The FCC announced on Friday that it will be hosting a symposium on the state of the broadcast industry on November 21.  On that day, there will be a panel in the morning on the state of the radio industry and one in the afternoon on television.  The Public Notice released Friday lists a diverse group of panelists, but says little beyond the fact that the forum will be occurring.  What could be behind the Commission’s decision to host this session?
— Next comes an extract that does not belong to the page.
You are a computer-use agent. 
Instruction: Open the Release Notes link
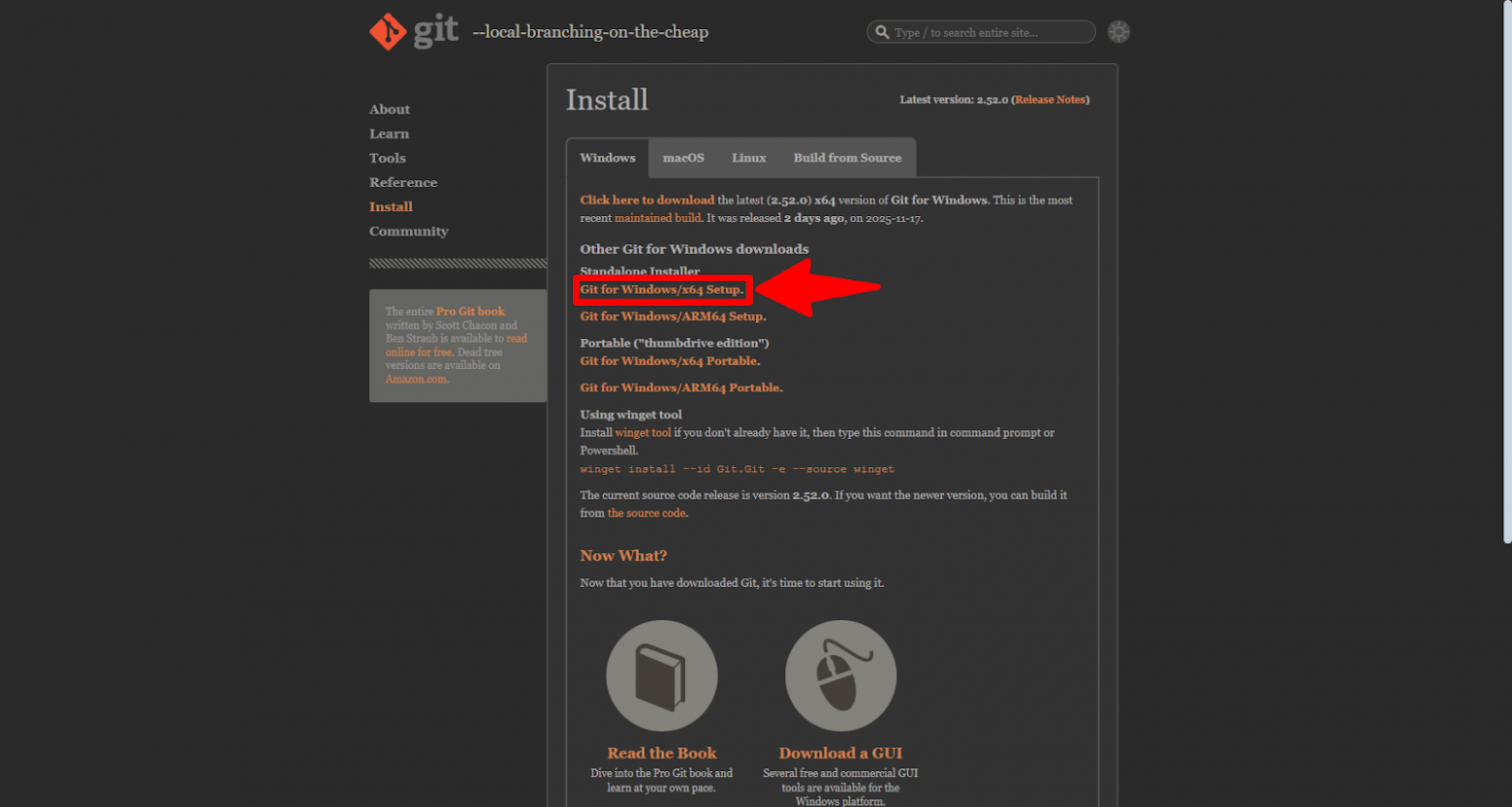[x=1051, y=99]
The FCC is working on its Quadrennial Review of its ownership rules (see our articles here and here).  There were many who expected that review to be completed either late this year or early next, with relaxation of the radio ownership rules thought to be one of the possible outcomes.  Of course, quick action may have been derailed by the decision of the Third Circuit Court of the Appeals to vacate and remand the Commission’s 2017 ownership order.  The court’s decision unwinds the FCC’s 2017 order which included abolition of the broadcast newspaper cross-ownership rule and the rule that limited one owner from owning two TV stations in the same market unless there were 8 independent television operators in that market – see our article here on the 2017 decision and our article here on the Third Circuit’s decision.  The basis of the Third Circuit decision was that the FCC did not have sufficient information to assess the impact of its rule changes on minority ownership and other potential new entrants into broadcast ownership.  If the FCC did not have enough information to justify the 2017 decisions, many believe any further changes in its rules are on hold until the FCC can either satisfy the court’s desire for more information on minority ownership or until there is a successful appeal of that decision.  Even though FCC changes to its ownership rules may be in abeyance, the November 21 forum can shed light on the current state of the industry and why changes in ownership rules may be justified.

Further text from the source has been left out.